Poor Folk is Dostoevsky’s first novel, and he wrote this in 1846. While this is enough a reason to read this book, much more is waiting for you.

Poor Folk is an epistolary novel; the story is told via letters between characters. It describes the love of an old clerk to a little girl and the lives of the two. At the same time, in the novel, which is considered as the first Russian social novel, you will rediscover the “poor folk”, yourself, the society, love, loneliness, desperation and mercy. The book created such different and complicated feelings in me that I was calling my family more often. Most importantly, I find myself thinking about people I don’t know. Especially the elderly. This book not only made me think but also made me do things. And not many books can do that. A must-read.

Poor Folk
Poor Folk is an epistolary novel — that is, a tale told as a series of letters between the characters. And oh, what characters so these are! Makar Dievushkin Alexievitch is a copywriter, barely squeaking by; Barbara Dobroselova Alexievna works as a seamstress, and so both face the sort of everyday humiliation society puts upon the poor. These are people respected by no one, not even by themselves.

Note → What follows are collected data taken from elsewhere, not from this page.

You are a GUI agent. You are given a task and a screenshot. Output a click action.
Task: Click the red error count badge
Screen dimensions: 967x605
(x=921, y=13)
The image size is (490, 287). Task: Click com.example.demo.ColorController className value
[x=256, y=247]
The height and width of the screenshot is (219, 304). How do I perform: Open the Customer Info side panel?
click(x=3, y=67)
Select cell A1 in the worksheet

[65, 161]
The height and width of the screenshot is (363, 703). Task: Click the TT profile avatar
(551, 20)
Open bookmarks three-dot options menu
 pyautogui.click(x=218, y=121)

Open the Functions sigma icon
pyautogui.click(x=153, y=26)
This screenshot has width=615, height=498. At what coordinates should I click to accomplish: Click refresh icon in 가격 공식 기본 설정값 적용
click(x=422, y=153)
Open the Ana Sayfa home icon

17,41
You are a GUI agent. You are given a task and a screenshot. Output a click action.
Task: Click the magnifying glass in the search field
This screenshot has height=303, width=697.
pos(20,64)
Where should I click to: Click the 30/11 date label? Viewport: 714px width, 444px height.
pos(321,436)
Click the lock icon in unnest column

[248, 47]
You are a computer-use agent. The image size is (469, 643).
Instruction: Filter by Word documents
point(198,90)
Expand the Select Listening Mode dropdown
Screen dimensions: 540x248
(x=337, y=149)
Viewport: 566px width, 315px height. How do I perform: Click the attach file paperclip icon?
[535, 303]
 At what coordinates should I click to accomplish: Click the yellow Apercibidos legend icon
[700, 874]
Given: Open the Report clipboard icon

These are folks too poor, in their circumstances, to marry; the love between them is a chaste and so proper thing, a love that brings some readers to tears. But it isn’t maudlin, either; Fyodor Dostoevsky has something profound to say about these people and this circumstance. And he says it very well. When the book was first published a leading Russian literary critic of the day — Belinsky — prophesied that Dostoevsky would become a literary giant. It isn’t hard to see how he came to that conclusion, and in hindsight, so he surely was correct.
Fyodor Dostoyevsky
Fyodor Mikhailovich Dostoevsky, sometimes transliterated Dostoyevsky, was a Russian novelist, short story writer, essayist, journalist and philosopher.